_REQUIRED TASK_:
Starting at the line containing "Task: Open the" and ending at the last line of the data, rewrite those lines with "icon" swapped for "button" and nothing else changed. Leave the pictures out of your answer.

_DATASET_:
━━━━━━━━
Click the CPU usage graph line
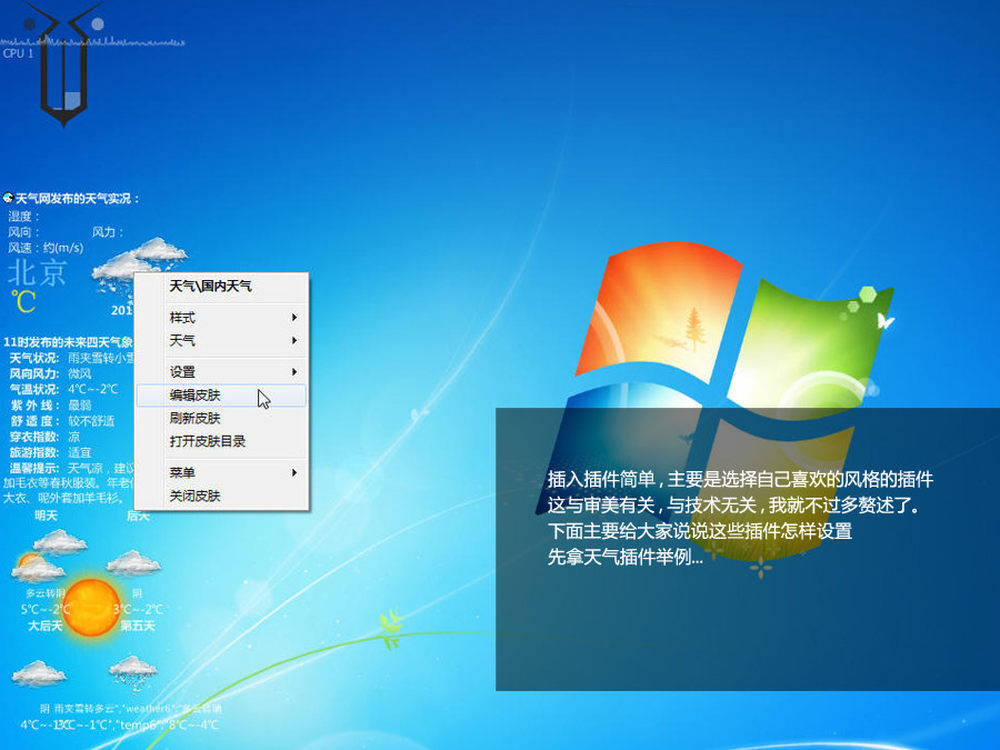 point(130,40)
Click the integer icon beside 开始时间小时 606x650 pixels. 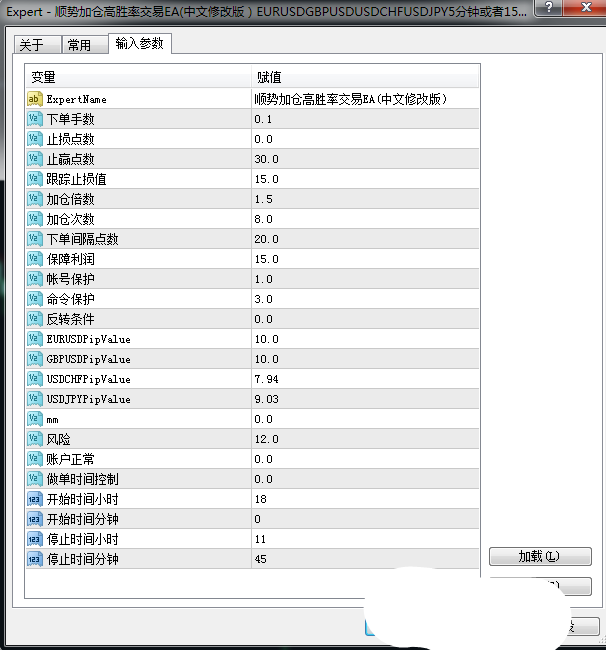coord(34,499)
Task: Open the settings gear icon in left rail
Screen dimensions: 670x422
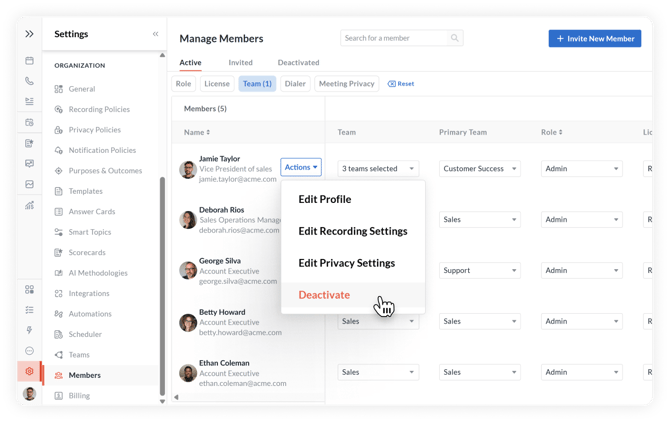Action: tap(29, 371)
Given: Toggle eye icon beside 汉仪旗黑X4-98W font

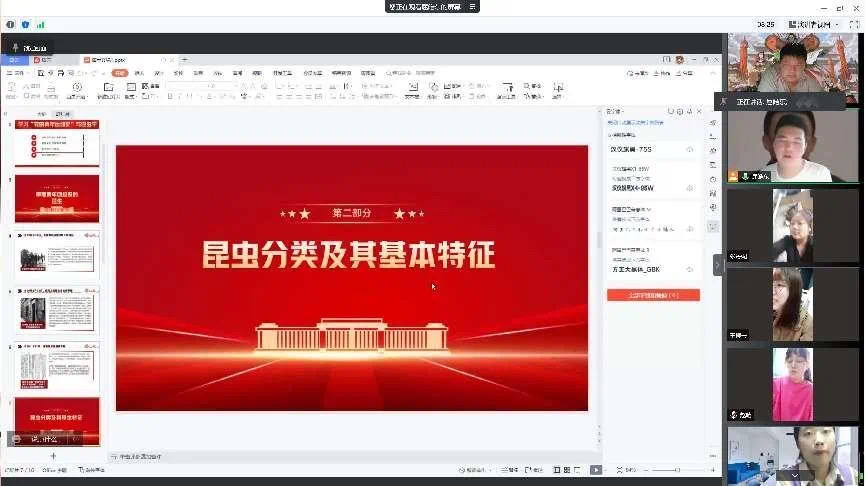Looking at the screenshot, I should (x=690, y=187).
━━━━━━━━
_EXERCISE RESULT_:
Task: Open the settings gear button in left rail
Screen dimensions: 670x422
Action: tap(29, 371)
Given: Toggle eye button beside 汉仪旗黑X4-98W font

Looking at the screenshot, I should (x=690, y=187).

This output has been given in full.